=== PASSAGE SHOWN ===
Transparency
We believe in honest communication about what Freedom Messenger does and does not protect against. No security marketing — just facts.
What We Protect Against
- Mass surveillance — your messages are on your server, not on a third-party cloud. No company can scan, sell, or hand over your data in bulk.
- Network monitoring — all transport modes use TLS encryption. VLESS mode makes your traffic indistinguishable from visits to microsoft.com, even to DPI systems.
- Brute-force attacks — rate limiting, account lockout, Argon2id hashing, and mandatory 2FA.
- Credential theft — TOTP-based 2FA means a stolen passphrase alone is not enough to access an account.
- Metadata leakage from photos — EXIF data is stripped automatically from uploaded images.
- Domain blocking — Cloudflare mode hides your server behind a CDN. VLESS mode makes your server invisible to censors.
What We Do NOT Protect Against
Honesty matters. Here are the current limitations:
Server Admin Access
The server administrator can access message content. Messages are encrypted at rest with the server's key, but the server decrypts them to deliver them. If you are the admin, this means you have access to all messages. If someone else is the admin, they have access to your messages.
Mitigation: E2E encryption is planned for v2.0 using the Signal Protocol, which will encrypt messages with user keys so not even the server admin can read them.
Server Compromise (Disk Access)
If an attacker gains root access to your server, they can read the master secret from config.toml and decrypt all messages in the database. They can also intercept new messages in real time.
Server Compromise (Live Memory)
Even without disk access, an attacker (or VPS provider, or law enforcement) who can take a live memory snapshot (RAM dump) of a running server can extract the encryption keys from process memory. At-rest encryption does not protect against this attack — the keys must be in memory while the server is running to decrypt messages for delivery.
This is an inherent limitation of any server-side encryption system. It applies equally to all messaging servers that decrypt on the server (including Matrix/Synapse, Mattermost, Rocket.Chat, and any system without E2E encryption).
Mitigation for both: Use strong server passwords, keep the OS updated, restrict SSH access to key-based authentication, and use a reputable VPS provider outside jurisdictions with compelled access. E2E encryption (v2.0) will eliminate both risks — messages will be encrypted with user keys that never exist on the server.
=== DATA EXCERPT ===
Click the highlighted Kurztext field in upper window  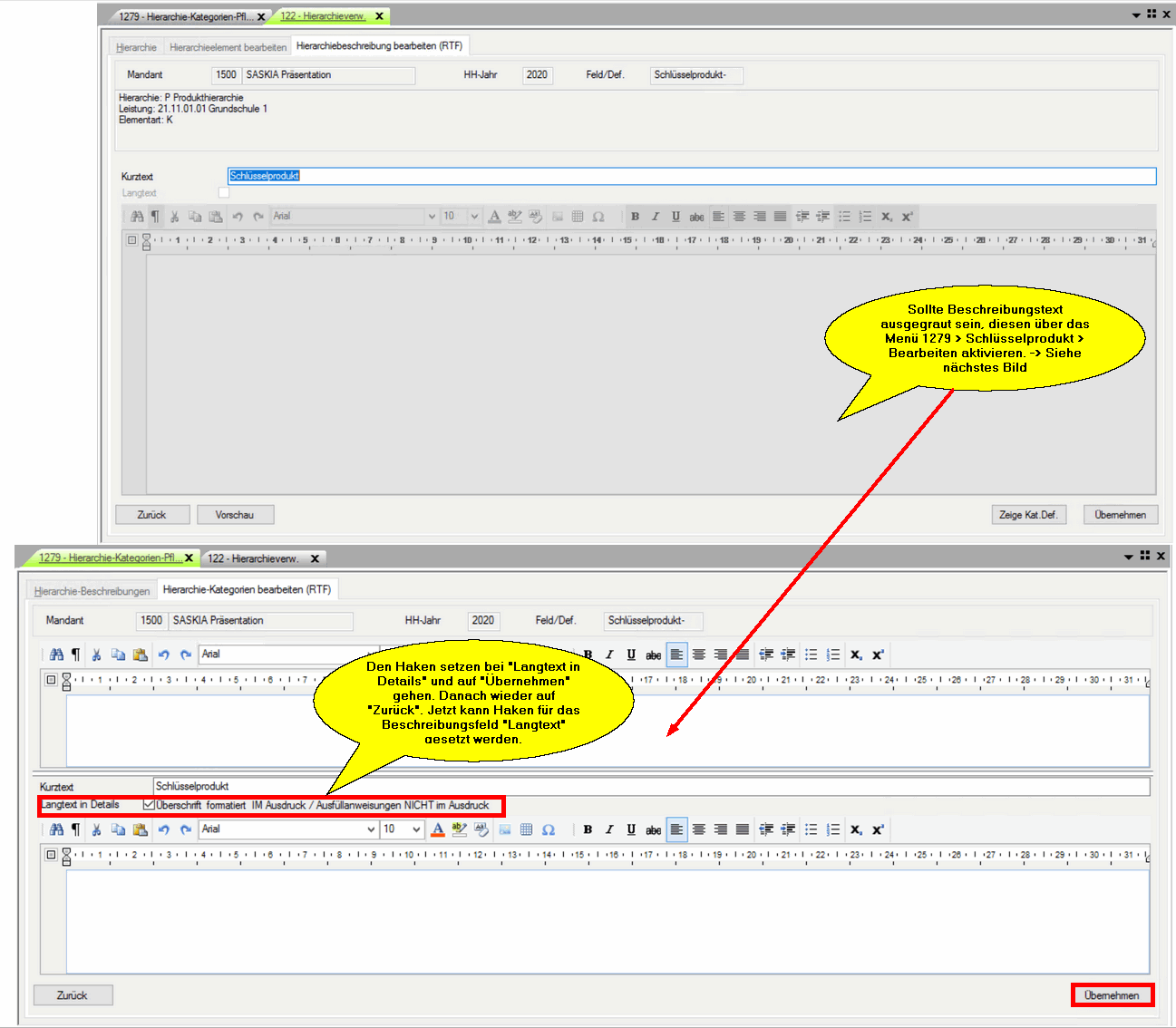[x=691, y=176]
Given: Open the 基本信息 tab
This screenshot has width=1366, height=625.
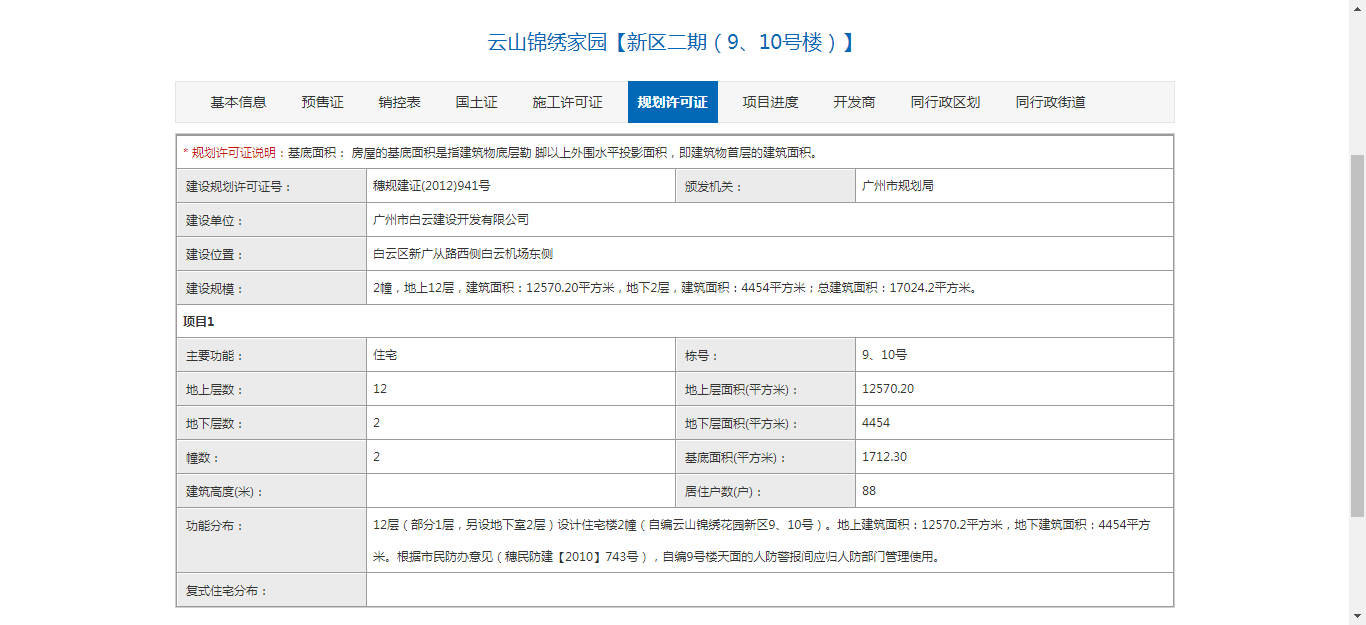Looking at the screenshot, I should click(238, 102).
===
* _WRITTEN EXERCISE_: Quote the passage from the Freedom Messenger transparency page above exactly, starting at the words "- Metadata leakage" and ending after the words "to your messages.".

* _THE OUTPUT_:
- Metadata leakage from photos — EXIF data is stripped automatically from uploaded images.
- Domain blocking — Cloudflare mode hides your server behind a CDN. VLESS mode makes your server invisible to censors.
What We Do NOT Protect Against
Honesty matters. Here are the current limitations:
Server Admin Access
The server administrator can access message content. Messages are encrypted at rest with the server's key, but the server decrypts them to deliver them. If you are the admin, this means you have access to all messages. If someone else is the admin, they have access to your messages.